Tuesday, April 14, 2015

The Mystery of the Missing Pixels

One goal when I started my GPGPU project was to be able to display 3D graphics with my FPGA board on a VGA monitor. This required me to add an SDRAM controller, since there is not enough block SRAM on the FPGA to contain an entire VGA framebuffer. I managed to execute code running out of SDRAM on the processor, and display static images on the monitor. But, to my dismay, when I tried to render animations in real time, the monitor displayed garbage. I imagined all kinds of gnarly data corruption bugs that could exist in the SDRAM controller. Stepping through millions of memory transactions to find the problem was enough to make me want to go back to writing software.

The VGA controller and CPU share memory through an arbiter.

The VGA controller connects to a digital to analog converter (DAC) that drives the analog red, blue, and green color signals to the monitor.

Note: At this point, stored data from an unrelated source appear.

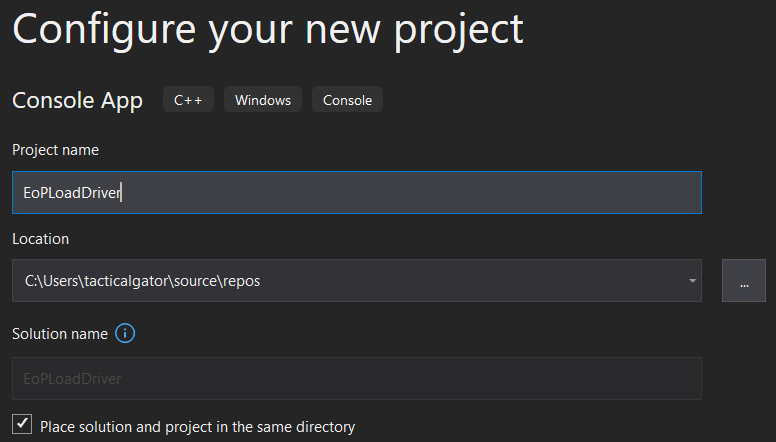Click the EoPLoadDriver text in Project name
The image size is (776, 442).
point(72,193)
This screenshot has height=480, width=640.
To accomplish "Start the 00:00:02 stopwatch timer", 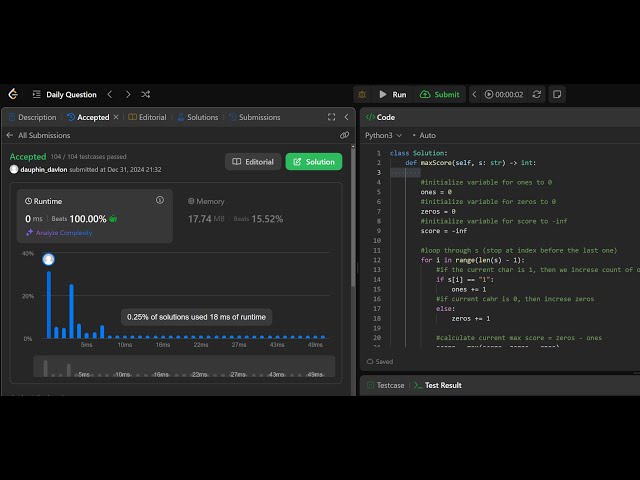I will click(504, 94).
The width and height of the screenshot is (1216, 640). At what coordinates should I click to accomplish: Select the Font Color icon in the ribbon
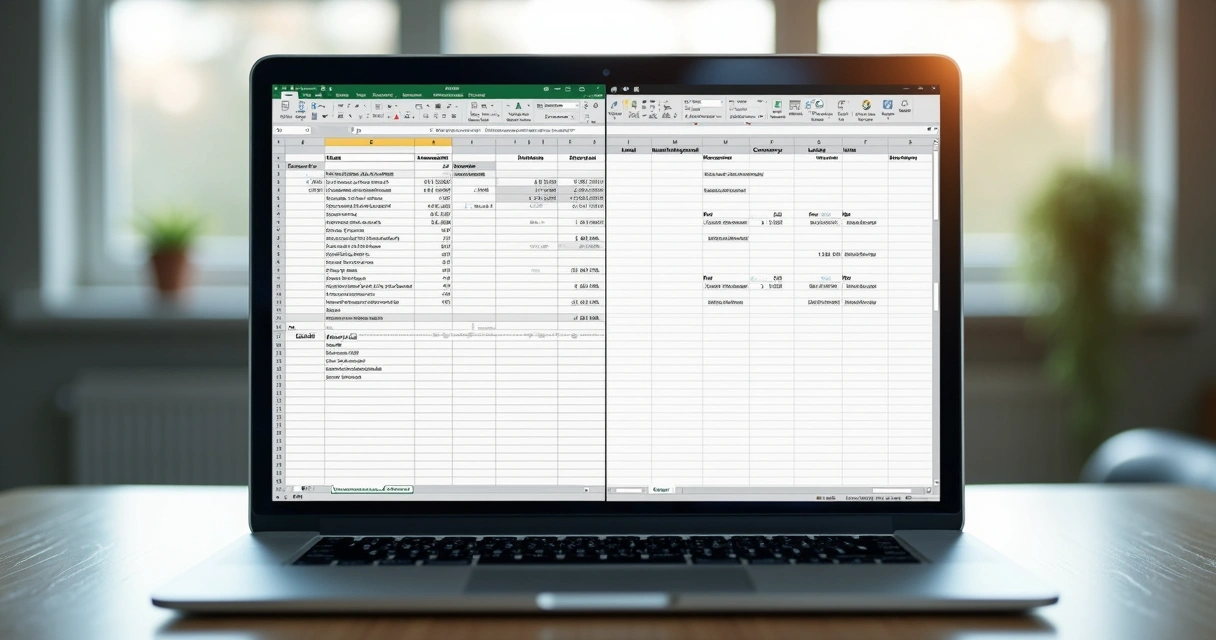coord(396,116)
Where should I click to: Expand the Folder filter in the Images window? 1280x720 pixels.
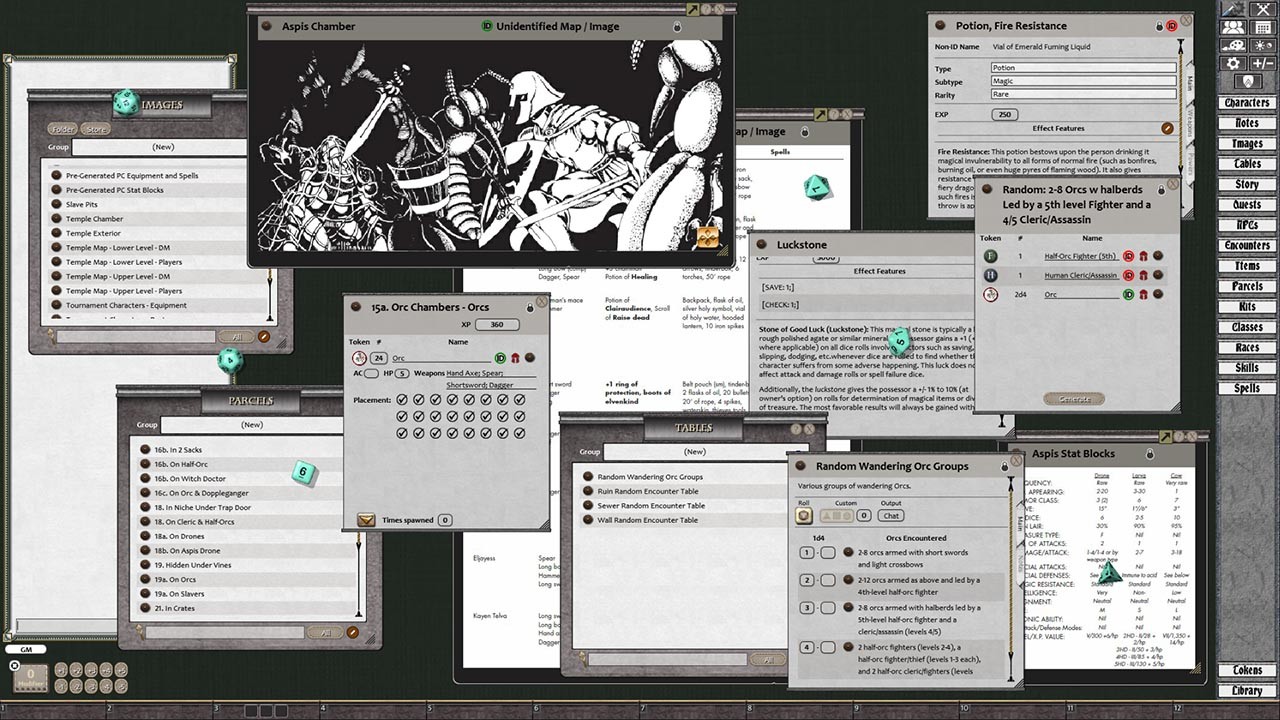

It needs to fetch 640 * 480 pixels * 4 bytes per pixel * 60 frames per second to refresh the screen, or 70 MB/second. The VGA dot clock is 25 Mhz, so it must drive a new pixel to the display exactly every 40 nanoseconds while in the middle of a scan line (it doesn't need to drive them during horizontal and vertical blanking periods).

My first working hypothesis was that the SDRAM controller was not delivering data fast enough to the VGA controller, because, frankly, that was an easier problem to debug.

A Digression on Memory Bandwidth


Before talking about the problem and how I solved it, it's useful to talk in more detail about the memory subsystem.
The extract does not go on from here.